EXERCISE REQUIREMENTS —
Type out the entries again, keeping every word unchanged.

WORKING DATA —
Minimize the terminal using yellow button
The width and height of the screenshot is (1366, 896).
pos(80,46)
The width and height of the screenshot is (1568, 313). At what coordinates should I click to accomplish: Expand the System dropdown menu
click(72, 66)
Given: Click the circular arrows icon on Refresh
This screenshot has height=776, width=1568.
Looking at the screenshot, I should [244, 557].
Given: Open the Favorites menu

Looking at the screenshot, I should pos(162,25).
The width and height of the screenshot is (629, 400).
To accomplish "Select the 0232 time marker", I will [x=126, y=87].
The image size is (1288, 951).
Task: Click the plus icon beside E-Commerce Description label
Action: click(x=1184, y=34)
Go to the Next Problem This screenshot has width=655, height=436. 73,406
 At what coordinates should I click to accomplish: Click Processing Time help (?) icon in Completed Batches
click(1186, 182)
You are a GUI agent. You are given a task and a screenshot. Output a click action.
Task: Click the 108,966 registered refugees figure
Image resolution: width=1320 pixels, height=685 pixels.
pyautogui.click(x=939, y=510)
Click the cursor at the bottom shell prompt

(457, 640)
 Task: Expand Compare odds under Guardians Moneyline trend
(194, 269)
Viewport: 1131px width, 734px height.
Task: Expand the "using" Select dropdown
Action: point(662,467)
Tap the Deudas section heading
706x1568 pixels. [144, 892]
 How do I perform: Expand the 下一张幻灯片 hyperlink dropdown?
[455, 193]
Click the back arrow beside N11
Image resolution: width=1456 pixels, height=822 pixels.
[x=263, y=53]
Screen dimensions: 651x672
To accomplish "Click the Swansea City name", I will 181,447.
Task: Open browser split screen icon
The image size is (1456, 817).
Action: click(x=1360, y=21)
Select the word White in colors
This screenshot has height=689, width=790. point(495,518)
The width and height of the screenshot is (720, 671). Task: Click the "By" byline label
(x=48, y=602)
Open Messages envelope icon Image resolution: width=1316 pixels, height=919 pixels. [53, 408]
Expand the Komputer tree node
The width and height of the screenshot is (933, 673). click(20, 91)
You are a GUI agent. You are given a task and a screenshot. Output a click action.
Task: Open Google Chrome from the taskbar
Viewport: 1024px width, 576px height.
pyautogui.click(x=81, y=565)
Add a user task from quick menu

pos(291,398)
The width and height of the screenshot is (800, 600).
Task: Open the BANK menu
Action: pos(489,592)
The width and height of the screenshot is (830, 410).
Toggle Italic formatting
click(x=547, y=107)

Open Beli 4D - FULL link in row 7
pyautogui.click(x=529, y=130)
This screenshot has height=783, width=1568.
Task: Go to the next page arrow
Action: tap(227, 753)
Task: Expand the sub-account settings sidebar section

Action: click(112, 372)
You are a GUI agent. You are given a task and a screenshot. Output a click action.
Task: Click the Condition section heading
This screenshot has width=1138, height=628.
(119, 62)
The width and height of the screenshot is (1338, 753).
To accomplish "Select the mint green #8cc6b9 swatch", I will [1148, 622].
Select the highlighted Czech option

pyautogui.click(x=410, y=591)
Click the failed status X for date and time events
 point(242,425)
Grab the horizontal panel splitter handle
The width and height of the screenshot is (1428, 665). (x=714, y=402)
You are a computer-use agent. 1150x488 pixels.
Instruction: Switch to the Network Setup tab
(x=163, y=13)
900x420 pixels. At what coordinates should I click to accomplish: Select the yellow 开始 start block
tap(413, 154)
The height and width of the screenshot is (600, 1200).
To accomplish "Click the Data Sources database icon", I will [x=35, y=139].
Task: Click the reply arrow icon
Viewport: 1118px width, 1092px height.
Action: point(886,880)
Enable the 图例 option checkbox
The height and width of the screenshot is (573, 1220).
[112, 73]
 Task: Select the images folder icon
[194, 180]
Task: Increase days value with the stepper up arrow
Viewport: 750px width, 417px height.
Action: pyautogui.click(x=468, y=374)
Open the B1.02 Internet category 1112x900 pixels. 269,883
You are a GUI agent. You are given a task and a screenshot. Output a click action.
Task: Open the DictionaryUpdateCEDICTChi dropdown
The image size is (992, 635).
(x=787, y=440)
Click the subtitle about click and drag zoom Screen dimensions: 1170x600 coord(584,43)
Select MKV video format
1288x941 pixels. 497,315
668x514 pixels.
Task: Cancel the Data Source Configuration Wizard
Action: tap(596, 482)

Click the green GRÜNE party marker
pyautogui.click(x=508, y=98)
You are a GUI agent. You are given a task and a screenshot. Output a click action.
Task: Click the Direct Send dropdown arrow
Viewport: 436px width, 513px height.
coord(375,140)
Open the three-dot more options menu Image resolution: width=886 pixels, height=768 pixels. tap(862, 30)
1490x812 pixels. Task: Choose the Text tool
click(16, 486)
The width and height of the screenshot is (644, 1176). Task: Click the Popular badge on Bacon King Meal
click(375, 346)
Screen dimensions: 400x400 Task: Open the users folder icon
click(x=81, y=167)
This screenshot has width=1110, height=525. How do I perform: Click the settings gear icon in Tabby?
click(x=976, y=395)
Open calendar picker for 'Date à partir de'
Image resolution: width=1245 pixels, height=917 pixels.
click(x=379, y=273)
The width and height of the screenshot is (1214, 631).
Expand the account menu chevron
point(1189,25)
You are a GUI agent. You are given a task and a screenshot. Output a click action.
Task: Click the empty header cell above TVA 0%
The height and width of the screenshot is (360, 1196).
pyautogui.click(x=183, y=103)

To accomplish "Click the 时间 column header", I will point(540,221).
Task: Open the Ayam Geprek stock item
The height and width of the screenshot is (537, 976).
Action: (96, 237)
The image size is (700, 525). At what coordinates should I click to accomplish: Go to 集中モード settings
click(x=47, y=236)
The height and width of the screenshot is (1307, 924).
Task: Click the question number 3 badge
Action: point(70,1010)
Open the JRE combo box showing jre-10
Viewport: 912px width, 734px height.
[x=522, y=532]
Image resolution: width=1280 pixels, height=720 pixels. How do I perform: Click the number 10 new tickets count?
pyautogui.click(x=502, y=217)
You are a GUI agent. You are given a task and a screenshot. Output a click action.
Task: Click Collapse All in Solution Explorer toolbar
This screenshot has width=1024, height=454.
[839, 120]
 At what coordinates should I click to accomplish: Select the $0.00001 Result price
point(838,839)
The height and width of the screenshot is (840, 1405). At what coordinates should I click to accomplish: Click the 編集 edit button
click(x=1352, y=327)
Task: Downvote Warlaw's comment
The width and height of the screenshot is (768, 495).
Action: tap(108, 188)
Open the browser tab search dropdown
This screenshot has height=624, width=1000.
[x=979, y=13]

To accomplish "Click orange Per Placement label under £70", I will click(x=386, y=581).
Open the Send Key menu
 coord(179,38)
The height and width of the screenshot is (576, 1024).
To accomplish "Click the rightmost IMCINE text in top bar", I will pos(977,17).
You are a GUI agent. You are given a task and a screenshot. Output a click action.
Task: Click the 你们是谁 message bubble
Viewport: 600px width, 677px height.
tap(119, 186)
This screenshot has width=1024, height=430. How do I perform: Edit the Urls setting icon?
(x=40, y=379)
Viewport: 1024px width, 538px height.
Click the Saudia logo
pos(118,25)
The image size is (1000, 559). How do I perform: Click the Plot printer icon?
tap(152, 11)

ANSWER TO THE PROBLEM —
Minimize the terminal using yellow button
The width and height of the screenshot is (1366, 896).
pos(80,46)
The width and height of the screenshot is (1568, 313). At what coordinates should I click to accomplish: Expand the System dropdown menu
click(72, 66)
Given: Click the circular arrows icon on Refresh
This screenshot has height=776, width=1568.
Looking at the screenshot, I should [244, 557].
Given: Open the Favorites menu

Looking at the screenshot, I should pos(162,25).
The width and height of the screenshot is (629, 400).
To accomplish "Select the 0232 time marker", I will [x=126, y=87].
The image size is (1288, 951).
Task: Click the plus icon beside E-Commerce Description label
Action: click(x=1184, y=34)
Go to the Next Problem This screenshot has width=655, height=436. 73,406
 At what coordinates should I click to accomplish: Click Processing Time help (?) icon in Completed Batches
click(1186, 182)
You are a GUI agent. You are given a task and a screenshot. Output a click action.
Task: Click the 108,966 registered refugees figure
Image resolution: width=1320 pixels, height=685 pixels.
pyautogui.click(x=939, y=510)
Click the cursor at the bottom shell prompt

(457, 640)
 Task: Expand Compare odds under Guardians Moneyline trend
(194, 269)
Viewport: 1131px width, 734px height.
Task: Expand the "using" Select dropdown
Action: point(662,467)
Tap the Deudas section heading
706x1568 pixels. [144, 892]
 How do I perform: Expand the 下一张幻灯片 hyperlink dropdown?
[455, 193]
Click the back arrow beside N11
Image resolution: width=1456 pixels, height=822 pixels.
[x=263, y=53]
Screen dimensions: 651x672
To accomplish "Click the Swansea City name", I will 181,447.
Task: Open browser split screen icon
The image size is (1456, 817).
Action: click(x=1360, y=21)
Select the word White in colors
This screenshot has height=689, width=790. point(495,518)
The width and height of the screenshot is (720, 671). Task: Click the "By" byline label
(x=48, y=602)
Open Messages envelope icon Image resolution: width=1316 pixels, height=919 pixels. [53, 408]
Expand the Komputer tree node
The width and height of the screenshot is (933, 673). click(20, 91)
You are a GUI agent. You are given a task and a screenshot. Output a click action.
Task: Open Google Chrome from the taskbar
Viewport: 1024px width, 576px height.
pyautogui.click(x=81, y=565)
Add a user task from quick menu

pos(291,398)
The width and height of the screenshot is (800, 600).
Task: Open the BANK menu
Action: pos(489,592)
The width and height of the screenshot is (830, 410).
Toggle Italic formatting
click(x=547, y=107)

Open Beli 4D - FULL link in row 7
pyautogui.click(x=529, y=130)
This screenshot has height=783, width=1568.
Task: Go to the next page arrow
Action: tap(227, 753)
Task: Expand the sub-account settings sidebar section

Action: click(112, 372)
You are a GUI agent. You are given a task and a screenshot. Output a click action.
Task: Click the Condition section heading
This screenshot has width=1138, height=628.
(119, 62)
The width and height of the screenshot is (1338, 753).
To accomplish "Select the mint green #8cc6b9 swatch", I will [1148, 622].
Select the highlighted Czech option

pyautogui.click(x=410, y=591)
Click the failed status X for date and time events
 point(242,425)
Grab the horizontal panel splitter handle
The width and height of the screenshot is (1428, 665). (x=714, y=402)
You are a computer-use agent. 1150x488 pixels.
Instruction: Switch to the Network Setup tab
(x=163, y=13)
900x420 pixels. At what coordinates should I click to accomplish: Select the yellow 开始 start block
tap(413, 154)
The height and width of the screenshot is (600, 1200).
To accomplish "Click the Data Sources database icon", I will [x=35, y=139].
Task: Click the reply arrow icon
Viewport: 1118px width, 1092px height.
Action: point(886,880)
Enable the 图例 option checkbox
The height and width of the screenshot is (573, 1220).
[112, 73]
 Task: Select the images folder icon
[194, 180]
Task: Increase days value with the stepper up arrow
Viewport: 750px width, 417px height.
Action: pyautogui.click(x=468, y=374)
Open the B1.02 Internet category 1112x900 pixels. 269,883
You are a GUI agent. You are given a task and a screenshot. Output a click action.
Task: Open the DictionaryUpdateCEDICTChi dropdown
The image size is (992, 635).
(x=787, y=440)
Click the subtitle about click and drag zoom Screen dimensions: 1170x600 coord(584,43)
Select MKV video format
1288x941 pixels. 497,315
668x514 pixels.
Task: Cancel the Data Source Configuration Wizard
Action: tap(596, 482)

Click the green GRÜNE party marker
pyautogui.click(x=508, y=98)
You are a GUI agent. You are given a task and a screenshot. Output a click action.
Task: Click the Direct Send dropdown arrow
Viewport: 436px width, 513px height.
coord(375,140)
Open the three-dot more options menu Image resolution: width=886 pixels, height=768 pixels. tap(862, 30)
1490x812 pixels. Task: Choose the Text tool
click(16, 486)
The width and height of the screenshot is (644, 1176). Task: Click the Popular badge on Bacon King Meal
click(375, 346)
Screen dimensions: 400x400 Task: Open the users folder icon
click(x=81, y=167)
This screenshot has width=1110, height=525. How do I perform: Click the settings gear icon in Tabby?
click(x=976, y=395)
Open calendar picker for 'Date à partir de'
Image resolution: width=1245 pixels, height=917 pixels.
click(x=379, y=273)
The width and height of the screenshot is (1214, 631).
Expand the account menu chevron
point(1189,25)
You are a GUI agent. You are given a task and a screenshot. Output a click action.
Task: Click the empty header cell above TVA 0%
The height and width of the screenshot is (360, 1196).
pyautogui.click(x=183, y=103)

To accomplish "Click the 时间 column header", I will point(540,221).
Task: Open the Ayam Geprek stock item
The height and width of the screenshot is (537, 976).
Action: (96, 237)
The image size is (700, 525). At what coordinates should I click to accomplish: Go to 集中モード settings
click(x=47, y=236)
The height and width of the screenshot is (1307, 924).
Task: Click the question number 3 badge
Action: point(70,1010)
Open the JRE combo box showing jre-10
Viewport: 912px width, 734px height.
[x=522, y=532]
Image resolution: width=1280 pixels, height=720 pixels. How do I perform: Click the number 10 new tickets count?
pyautogui.click(x=502, y=217)
You are a GUI agent. You are given a task and a screenshot. Output a click action.
Task: Click Collapse All in Solution Explorer toolbar
This screenshot has width=1024, height=454.
[839, 120]
 At what coordinates should I click to accomplish: Select the $0.00001 Result price
point(838,839)
The height and width of the screenshot is (840, 1405). At what coordinates should I click to accomplish: Click the 編集 edit button
click(x=1352, y=327)
Task: Downvote Warlaw's comment
The width and height of the screenshot is (768, 495).
Action: tap(108, 188)
Open the browser tab search dropdown
This screenshot has height=624, width=1000.
[x=979, y=13]

To accomplish "Click orange Per Placement label under £70", I will click(x=386, y=581).
Open the Send Key menu
 coord(179,38)
The height and width of the screenshot is (576, 1024).
To accomplish "Click the rightmost IMCINE text in top bar", I will pos(977,17).
You are a GUI agent. You are given a task and a screenshot. Output a click action.
Task: Click the 你们是谁 message bubble
Viewport: 600px width, 677px height.
tap(119, 186)
This screenshot has width=1024, height=430. How do I perform: Edit the Urls setting icon?
(x=40, y=379)
Viewport: 1024px width, 538px height.
Click the Saudia logo
pos(118,25)
The image size is (1000, 559). How do I perform: Click the Plot printer icon?
tap(152, 11)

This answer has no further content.